Antidepressant treatment and rodent aggressive behaviour.

Eur J Pharmacol

Department of Pharmacy and Pharmacology, University of Bath, Claverton Down, UK.

Published: December 2005

This review examines two 'ethologically relevant' rodent models, the resident-intruder and social hierarchy paradigms, that are sensitive to chronic antidepressant treatment (including repeated electroconvulsive shock). These models of rodent social and agonistic behaviour demonstrate that acute and chronic treatment with antidepressant drugs (regardless of their acute pharmacological activity) induce diametrically opposite changes in rodent aggressive behaviour.

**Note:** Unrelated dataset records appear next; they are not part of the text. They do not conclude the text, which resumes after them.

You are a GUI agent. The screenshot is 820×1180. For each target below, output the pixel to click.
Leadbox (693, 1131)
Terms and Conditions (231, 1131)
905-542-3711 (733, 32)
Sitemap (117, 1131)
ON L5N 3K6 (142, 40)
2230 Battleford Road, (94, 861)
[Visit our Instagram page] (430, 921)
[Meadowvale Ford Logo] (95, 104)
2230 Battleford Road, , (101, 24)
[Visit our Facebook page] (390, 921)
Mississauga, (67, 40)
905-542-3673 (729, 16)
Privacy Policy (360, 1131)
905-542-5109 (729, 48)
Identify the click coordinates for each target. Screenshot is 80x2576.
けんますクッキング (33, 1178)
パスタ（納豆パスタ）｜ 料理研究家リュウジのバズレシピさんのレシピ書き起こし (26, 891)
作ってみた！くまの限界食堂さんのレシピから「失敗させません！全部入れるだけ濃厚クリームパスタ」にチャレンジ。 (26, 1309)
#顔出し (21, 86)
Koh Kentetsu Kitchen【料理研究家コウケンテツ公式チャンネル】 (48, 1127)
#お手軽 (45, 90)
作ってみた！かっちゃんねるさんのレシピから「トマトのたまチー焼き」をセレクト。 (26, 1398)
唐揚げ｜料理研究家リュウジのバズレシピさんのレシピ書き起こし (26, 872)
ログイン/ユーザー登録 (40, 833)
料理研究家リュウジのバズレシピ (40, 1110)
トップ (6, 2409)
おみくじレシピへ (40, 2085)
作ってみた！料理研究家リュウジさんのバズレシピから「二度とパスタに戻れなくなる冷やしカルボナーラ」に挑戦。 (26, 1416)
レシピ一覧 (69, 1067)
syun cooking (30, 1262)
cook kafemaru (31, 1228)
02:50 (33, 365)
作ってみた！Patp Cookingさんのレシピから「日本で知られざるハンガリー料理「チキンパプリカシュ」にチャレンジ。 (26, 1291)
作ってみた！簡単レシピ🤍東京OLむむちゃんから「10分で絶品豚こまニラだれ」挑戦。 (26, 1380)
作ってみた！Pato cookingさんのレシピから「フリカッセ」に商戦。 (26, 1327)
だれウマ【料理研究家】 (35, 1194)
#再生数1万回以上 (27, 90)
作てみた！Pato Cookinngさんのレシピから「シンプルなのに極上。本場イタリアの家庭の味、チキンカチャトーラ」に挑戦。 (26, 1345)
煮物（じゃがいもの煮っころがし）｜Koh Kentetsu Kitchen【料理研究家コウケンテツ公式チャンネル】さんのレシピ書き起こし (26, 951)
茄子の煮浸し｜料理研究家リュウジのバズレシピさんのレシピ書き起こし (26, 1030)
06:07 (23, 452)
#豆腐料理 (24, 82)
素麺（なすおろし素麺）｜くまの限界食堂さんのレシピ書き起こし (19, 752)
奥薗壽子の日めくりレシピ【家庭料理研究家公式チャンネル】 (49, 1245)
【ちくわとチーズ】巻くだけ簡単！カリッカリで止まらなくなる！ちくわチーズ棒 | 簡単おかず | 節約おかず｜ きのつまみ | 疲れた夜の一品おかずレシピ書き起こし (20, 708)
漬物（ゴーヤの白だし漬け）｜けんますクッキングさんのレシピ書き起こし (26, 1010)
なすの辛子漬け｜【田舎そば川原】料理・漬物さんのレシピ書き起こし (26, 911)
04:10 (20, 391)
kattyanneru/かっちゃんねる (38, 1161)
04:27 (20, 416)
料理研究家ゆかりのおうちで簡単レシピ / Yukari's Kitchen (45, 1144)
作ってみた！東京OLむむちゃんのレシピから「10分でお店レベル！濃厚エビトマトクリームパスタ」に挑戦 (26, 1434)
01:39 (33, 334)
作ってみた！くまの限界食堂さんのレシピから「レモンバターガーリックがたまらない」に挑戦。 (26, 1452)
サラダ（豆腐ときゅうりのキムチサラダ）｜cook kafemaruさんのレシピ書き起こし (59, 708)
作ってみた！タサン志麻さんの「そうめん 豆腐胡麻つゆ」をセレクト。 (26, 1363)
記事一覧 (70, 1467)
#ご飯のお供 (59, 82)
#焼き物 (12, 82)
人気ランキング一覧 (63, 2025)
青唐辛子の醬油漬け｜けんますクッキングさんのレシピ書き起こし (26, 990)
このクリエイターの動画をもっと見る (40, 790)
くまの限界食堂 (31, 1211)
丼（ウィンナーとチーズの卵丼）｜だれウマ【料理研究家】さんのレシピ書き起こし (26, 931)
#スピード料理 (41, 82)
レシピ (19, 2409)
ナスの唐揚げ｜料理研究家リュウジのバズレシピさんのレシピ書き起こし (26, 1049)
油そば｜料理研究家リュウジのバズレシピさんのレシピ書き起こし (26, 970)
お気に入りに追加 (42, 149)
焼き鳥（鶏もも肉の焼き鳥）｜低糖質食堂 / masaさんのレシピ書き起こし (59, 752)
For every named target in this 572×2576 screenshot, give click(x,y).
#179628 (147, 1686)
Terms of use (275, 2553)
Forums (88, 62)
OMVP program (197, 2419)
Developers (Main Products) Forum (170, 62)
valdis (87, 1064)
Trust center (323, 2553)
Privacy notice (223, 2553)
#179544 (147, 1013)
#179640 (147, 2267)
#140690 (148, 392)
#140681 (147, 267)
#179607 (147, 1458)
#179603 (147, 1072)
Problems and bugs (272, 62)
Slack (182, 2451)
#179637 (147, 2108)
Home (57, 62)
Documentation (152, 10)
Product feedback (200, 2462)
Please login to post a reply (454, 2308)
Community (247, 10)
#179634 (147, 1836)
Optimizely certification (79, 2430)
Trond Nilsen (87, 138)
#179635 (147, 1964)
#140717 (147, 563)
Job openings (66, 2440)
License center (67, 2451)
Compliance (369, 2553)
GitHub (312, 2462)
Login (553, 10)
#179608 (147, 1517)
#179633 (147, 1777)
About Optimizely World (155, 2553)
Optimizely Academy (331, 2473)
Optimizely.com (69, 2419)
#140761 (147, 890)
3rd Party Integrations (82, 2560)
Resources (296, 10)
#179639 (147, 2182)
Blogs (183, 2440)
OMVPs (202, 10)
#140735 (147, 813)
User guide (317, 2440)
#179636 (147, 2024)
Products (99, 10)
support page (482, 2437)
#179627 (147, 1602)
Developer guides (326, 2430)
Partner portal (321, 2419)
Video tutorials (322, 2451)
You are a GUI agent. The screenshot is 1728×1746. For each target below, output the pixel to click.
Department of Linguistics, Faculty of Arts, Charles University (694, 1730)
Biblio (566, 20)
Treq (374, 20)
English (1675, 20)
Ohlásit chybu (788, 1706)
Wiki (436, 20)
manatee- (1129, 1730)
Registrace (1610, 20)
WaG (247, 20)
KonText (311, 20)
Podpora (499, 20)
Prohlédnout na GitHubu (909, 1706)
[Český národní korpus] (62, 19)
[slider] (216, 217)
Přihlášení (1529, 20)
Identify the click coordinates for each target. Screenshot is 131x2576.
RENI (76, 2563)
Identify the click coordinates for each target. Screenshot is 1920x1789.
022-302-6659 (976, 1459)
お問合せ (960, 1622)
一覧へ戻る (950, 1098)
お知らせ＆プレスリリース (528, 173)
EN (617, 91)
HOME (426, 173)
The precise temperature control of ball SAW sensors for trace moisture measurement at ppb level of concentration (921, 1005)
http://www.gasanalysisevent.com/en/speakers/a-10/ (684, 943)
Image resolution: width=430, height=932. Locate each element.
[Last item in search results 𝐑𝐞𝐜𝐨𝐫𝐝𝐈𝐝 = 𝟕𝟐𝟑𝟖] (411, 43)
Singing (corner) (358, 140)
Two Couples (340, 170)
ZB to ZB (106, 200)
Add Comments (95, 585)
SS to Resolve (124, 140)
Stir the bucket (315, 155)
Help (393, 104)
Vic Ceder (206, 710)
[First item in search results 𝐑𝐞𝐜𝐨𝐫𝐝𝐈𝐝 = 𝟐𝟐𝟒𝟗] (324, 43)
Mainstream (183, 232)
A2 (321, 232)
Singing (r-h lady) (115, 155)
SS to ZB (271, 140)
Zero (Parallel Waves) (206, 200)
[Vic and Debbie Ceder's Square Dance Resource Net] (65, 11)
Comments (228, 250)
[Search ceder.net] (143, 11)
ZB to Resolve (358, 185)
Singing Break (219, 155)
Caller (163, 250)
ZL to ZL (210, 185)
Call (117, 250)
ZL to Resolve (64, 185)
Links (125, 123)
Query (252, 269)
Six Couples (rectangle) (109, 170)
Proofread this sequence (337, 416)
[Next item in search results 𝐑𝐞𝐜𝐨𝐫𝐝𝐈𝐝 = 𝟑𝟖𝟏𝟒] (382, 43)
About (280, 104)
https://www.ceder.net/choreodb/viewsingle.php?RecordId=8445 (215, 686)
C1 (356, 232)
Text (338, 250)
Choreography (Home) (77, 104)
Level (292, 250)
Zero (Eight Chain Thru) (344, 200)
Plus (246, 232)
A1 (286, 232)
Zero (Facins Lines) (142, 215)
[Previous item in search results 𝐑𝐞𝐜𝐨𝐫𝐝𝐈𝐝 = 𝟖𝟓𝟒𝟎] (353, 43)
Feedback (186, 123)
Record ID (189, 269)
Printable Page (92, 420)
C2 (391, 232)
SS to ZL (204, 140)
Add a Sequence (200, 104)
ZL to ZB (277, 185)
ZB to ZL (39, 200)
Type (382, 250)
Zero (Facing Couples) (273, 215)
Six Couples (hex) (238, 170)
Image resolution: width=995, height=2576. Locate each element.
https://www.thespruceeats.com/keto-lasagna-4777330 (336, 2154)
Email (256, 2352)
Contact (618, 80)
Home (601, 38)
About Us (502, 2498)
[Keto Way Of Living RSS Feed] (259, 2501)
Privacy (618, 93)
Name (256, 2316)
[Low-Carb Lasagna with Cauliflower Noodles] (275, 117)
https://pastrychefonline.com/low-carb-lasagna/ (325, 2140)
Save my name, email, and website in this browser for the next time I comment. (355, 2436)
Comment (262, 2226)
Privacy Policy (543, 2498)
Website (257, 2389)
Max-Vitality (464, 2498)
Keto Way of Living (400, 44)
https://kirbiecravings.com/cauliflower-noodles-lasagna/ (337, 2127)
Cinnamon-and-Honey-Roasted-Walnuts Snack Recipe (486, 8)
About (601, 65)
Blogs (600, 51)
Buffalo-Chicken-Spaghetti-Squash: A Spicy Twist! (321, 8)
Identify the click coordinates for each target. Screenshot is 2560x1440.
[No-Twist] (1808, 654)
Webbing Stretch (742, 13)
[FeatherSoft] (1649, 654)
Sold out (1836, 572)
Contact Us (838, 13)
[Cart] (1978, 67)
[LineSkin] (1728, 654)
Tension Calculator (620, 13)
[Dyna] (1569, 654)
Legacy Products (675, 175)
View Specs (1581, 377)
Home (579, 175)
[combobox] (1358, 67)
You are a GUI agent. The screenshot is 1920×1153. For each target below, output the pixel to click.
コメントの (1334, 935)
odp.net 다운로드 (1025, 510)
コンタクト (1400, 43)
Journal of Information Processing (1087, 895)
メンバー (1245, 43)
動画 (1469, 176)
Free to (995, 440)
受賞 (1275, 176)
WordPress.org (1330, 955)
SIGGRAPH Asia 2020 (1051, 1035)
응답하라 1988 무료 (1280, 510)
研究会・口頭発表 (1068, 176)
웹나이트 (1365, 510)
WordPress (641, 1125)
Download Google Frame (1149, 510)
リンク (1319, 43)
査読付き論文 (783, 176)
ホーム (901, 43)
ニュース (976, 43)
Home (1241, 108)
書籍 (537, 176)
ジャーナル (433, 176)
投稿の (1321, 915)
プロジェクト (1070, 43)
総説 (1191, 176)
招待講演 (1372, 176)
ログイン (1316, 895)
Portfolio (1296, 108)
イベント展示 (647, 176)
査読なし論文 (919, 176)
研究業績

The common ability of chronic antidepressant treatment to increase rodent aggression (which in turn results in increased hierarchical status in closed social groups) most likely reflects the increased assertiveness and associated externalization of emotions (indicative of increased extrapunitive aggression) expressed during recovery from depressive illness. Finally, findings that relate observed behavioural changes to underlying neurochemical changes are briefly reviewed in terms of adaptive mechanisms in the rodent central nervous system induced by antidepressants, and also with respect to suicide ideation and panicogenic responses observed in some patients at the onset of treatment with selective serotonin reuptake inhibitors for affective disorders.